Pentagon brass: Iraqi forces central to anti-ISIS strategy

The Obama administration’s strategy to fight the Islamic State of Iraq and Syria depends heavily on the success of local forces, Pentagon leaders told skeptical lawmakers Wednesday, drawing questions on whether that’s enough to protect U.S. interests from a dangerous threat.

“If you’re asking, ‘Is the United States winning?’ that’s the wrong question,” Joint Chiefs Chairman Gen. Martin Dempsey told the House Armed Services Committee.

He and Defense Secretary Ashton Carter were summoned before the committee to discuss U.S. strategy in the Middle East amid concerns that the Islamist extremist group maintains the upper hand in spite of a year-long U.S.-led effort to defeat it. Those concerns have stalled efforts to get Congress to give formal authorization to the military campaign and led to calls for a renewed direct U.S. role in ground combat in the region.

Though the U.S.-led coalition bombing campaign has hurt the Islamic State in significant ways, it has not led to a strategic reversal of the group’s position, particularly as it expands into new territories, such as Libya.

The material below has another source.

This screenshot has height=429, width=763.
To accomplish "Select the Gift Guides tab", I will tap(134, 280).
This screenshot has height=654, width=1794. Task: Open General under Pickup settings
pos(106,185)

But Obama has strongly resisted what many experts and lawmakers say is necessary and some Iraqis openly want the United States to do: send ground combat troops back to Iraq. Instead, the administration has offered a ramped-up training program for Iraqi troops bolstered by the addition of 450 U.S. advisers to the more than 3,000 already in the country, combined with pressuring Baghdad to do more on its own — a number many lawmakers have criticized as a pittance.

The administration also is planning direct supplies of weapons and training to Sunni Arab tribes and Kurdish peshmerga forces, two groups that still view the Shiite-dominated government in Baghdad with suspicion, but will do that in cooperation with that government.

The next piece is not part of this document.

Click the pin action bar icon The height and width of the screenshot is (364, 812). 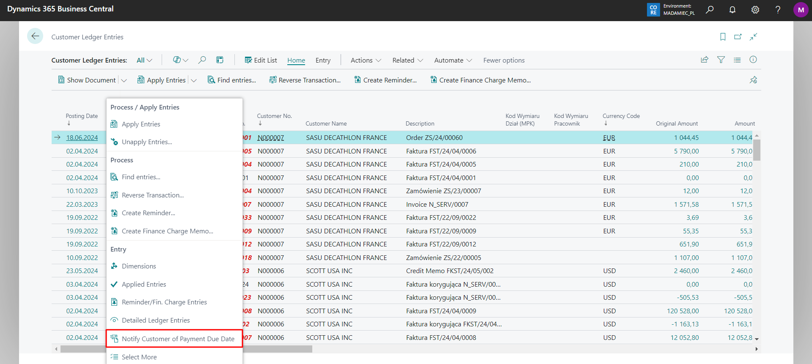[753, 80]
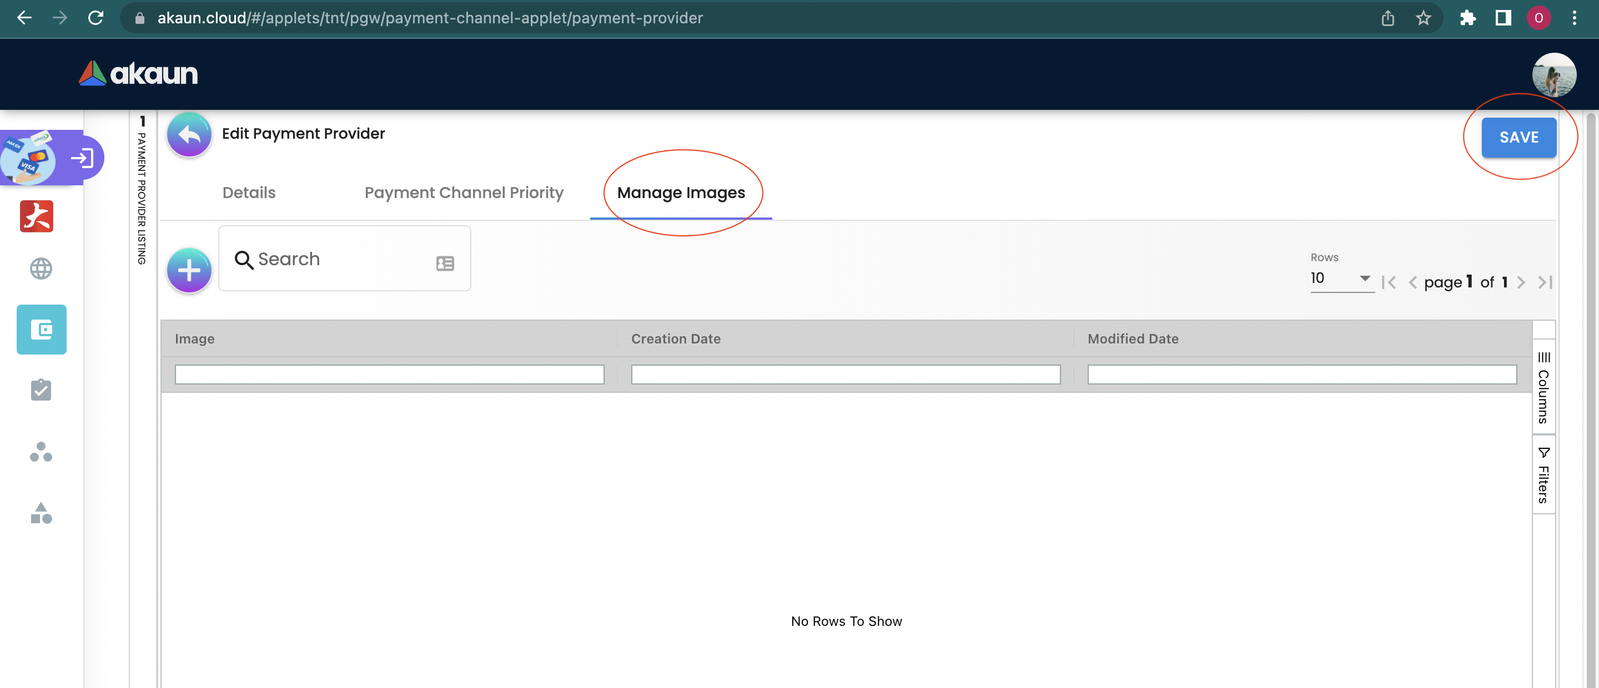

“With respect to Iraq, the critical ingredient of a strategy is strengthening local forces,” Carter told the panel, noting that the additional 450 U.S. troops were dispatched to set up a training facility at Taqaddum, in the heart of Sunni Arab territory, to help recruit and train more of them into the fight, both as regular Iraqi troops and tribal forces.

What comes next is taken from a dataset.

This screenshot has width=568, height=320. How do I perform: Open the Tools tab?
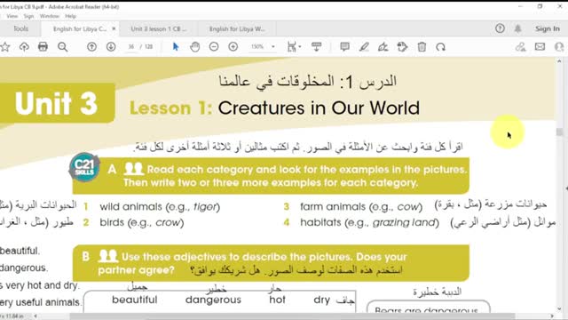click(20, 28)
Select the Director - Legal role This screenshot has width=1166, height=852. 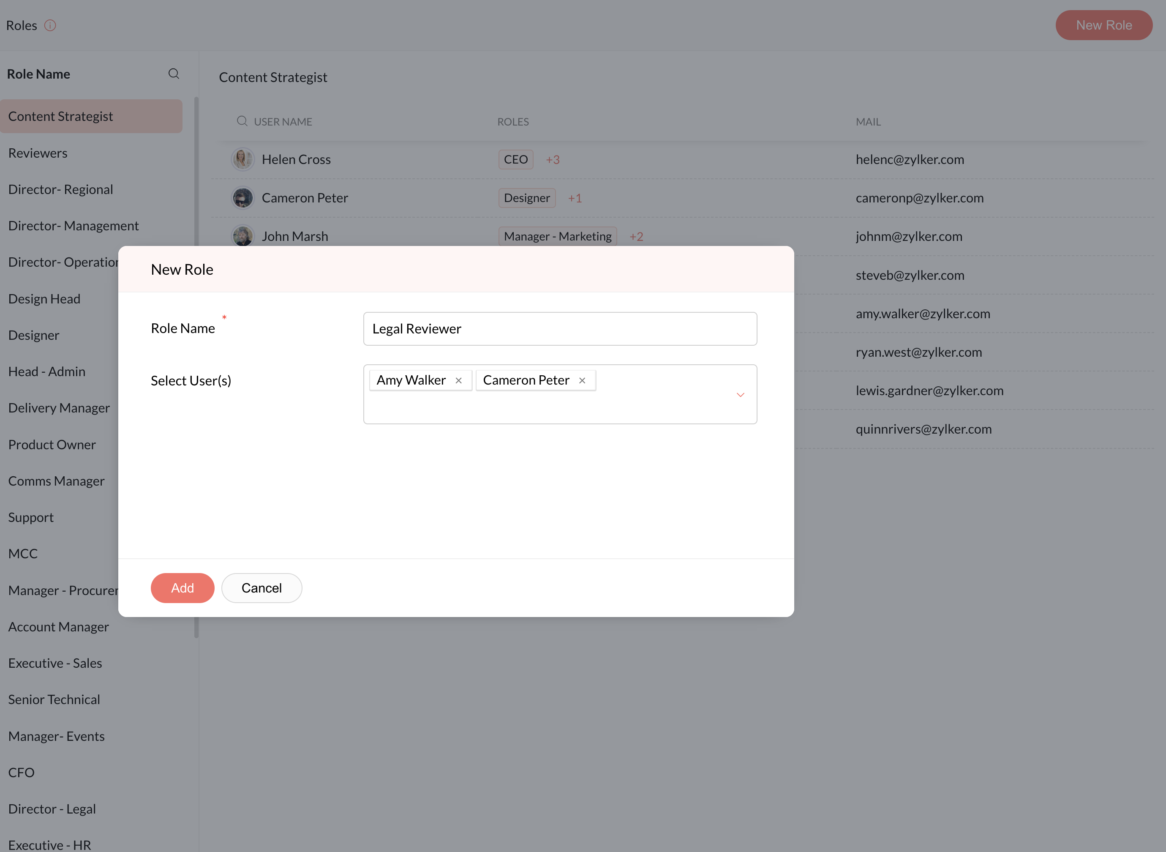(x=52, y=809)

Though Congress has budgeted for training 24,000 new Iraqi troops, only 7,000 recruits have shown up, Carter said, mainly because of Sunni Arab reluctance to join the fight.

“The whole point of Taqaddum is to close that gap,” he said. “It’s not the number of people there, it’s the leverage they’re going to have.”

Some Democrats openly wondered if that would be enough of an adjustment to reverse recent gains by the Islamic State, and whether the administration’s commitment to Iraq’s unity under the government in Baghdad is hurting efforts to defeat the group. The House voted last month to allow the administration to send arms directly to Kurdish peshmerga forces and Sunni Arab tribes, bypassing the government.

“Are we actually trying to hold together in Iraq that which doesn’t want to be held together?” asked Rep. Jim Langevin, D-R.I.

Rep. Tulsi Gabbard, D-Hawaii, one of several veterans of the 2003-2011 Iraq war on the panel, suggested that the administration should reconsider its support for the government of Prime Minister Haider al-Abadi because the continuing threat of Shiite sectarianism is “further adding fuel to the fire of sectarianism.”

Republicans want to go further, and have pushed the administration to back off its unwillingness to commit U.S. ground combat forces to the fight, influenced in part by suggestions from experts and political leaders in the region that those forces would bolster reluctant allies and add capacities they lack.

“I would not recommend that we put U.S. forces in harm’s way simply to ‘stiffen the spine’ of local forces,” Dempsey said. But he and Carter noted that they were open to bringing U.S. troops forward into limited combat roles if that can help enhance the success of Iraqi forces once they are ready to take the offensive.